If the overall distribution of the outcome is heavily tilted towards one class compared to the other, the classification problem is considered to be imbalanced. In such situations, accuracy is usually not the best metric to use in order to evaluate the algorithm’s performance. For example, if 99% of the observations belong to one class, a very uninformative approach that simply predicts each observation to fall into the majority class would yield an accuracy of 99%. However, very little insight is gained from such an approach, especially if more of the practical interest lies in predicting the rare class. Even a slightly more sophisticated algorithm with a few input features is likely to perform better on the majority class simply because it is able to learn from a significantly larger sample size. Thus, there are a few general guidelines that are important to keep in mind when dealing with imbalanced classification:
- Evaluate algorithm using precision or recall: these metrics specifically measure the model’s ability to correctly classify the positive class. Assuming there is more of a desire to detect the rare class, such as in the presence of a disease, precision and recall give a better indication of the model’s ability to serve a useful purpose in such a context. For example, if 99% of the observations belong to the negative class, it is much more interesting to know how the model performs on the other 1%, which is exactly what precision and recall measure.
- Sampling Techniques:
Oversampling: Another option is to generate additional observations from the rare class. The simplest way to do so is by duplicating existing examples that belong to the minority class, but this doesn’t actually add any new information. Therefore, a better way is to generate synthetic samples using a technique such as SMOTE, or Synthetic Minority Oversampling Technique. SMOTE creates additional data points by identifying regions of the feature space where the actual observations of the rare class are concentrated and generating new samples from there. Thus, new data points are created that have similar feature values as to the actual observations from the rare class, but it is not simply duplicating existing records. While SMOTE addresses the issue of imbalance in the class distribution, it can only really improve a classifier’s performance if the algorithm is able to identify features that are correlated with belonging to the rare class.
Undersampling: Conversely, undersampling from the majority class can also be used to address an imbalanced class distribution. This involves randomly removing observations from the majority class until there is more of a balance. A potential downside to this approach is a loss of information, so it should only be used if there is enough data so that losing observations doesn’t adversely affect the classifier’s performance. In practice, both undersampling and SMOTE can be used together to address the issue.

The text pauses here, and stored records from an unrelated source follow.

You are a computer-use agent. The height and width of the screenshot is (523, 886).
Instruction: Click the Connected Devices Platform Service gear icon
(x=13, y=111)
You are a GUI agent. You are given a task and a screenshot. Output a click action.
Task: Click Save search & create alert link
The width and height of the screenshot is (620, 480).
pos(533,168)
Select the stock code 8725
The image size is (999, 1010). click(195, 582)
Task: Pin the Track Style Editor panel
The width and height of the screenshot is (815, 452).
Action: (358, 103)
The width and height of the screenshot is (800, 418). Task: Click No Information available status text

- Weighted Cost Function: One more approach for dealing with imbalanced data is to assign weights to the cost associated with misclassifying observations depending on which class they belong to. If the principal motivation is to correctly classify the rare class, a higher penalty can be placed on misclassifications made on the rare class. If not constrained to a reasonable degree, this can bring down the classifier’s performance on the majority class, so depending on the context, it might need to be determined how much emphasis needs to be placed on classification performance on the rare class compared to overall.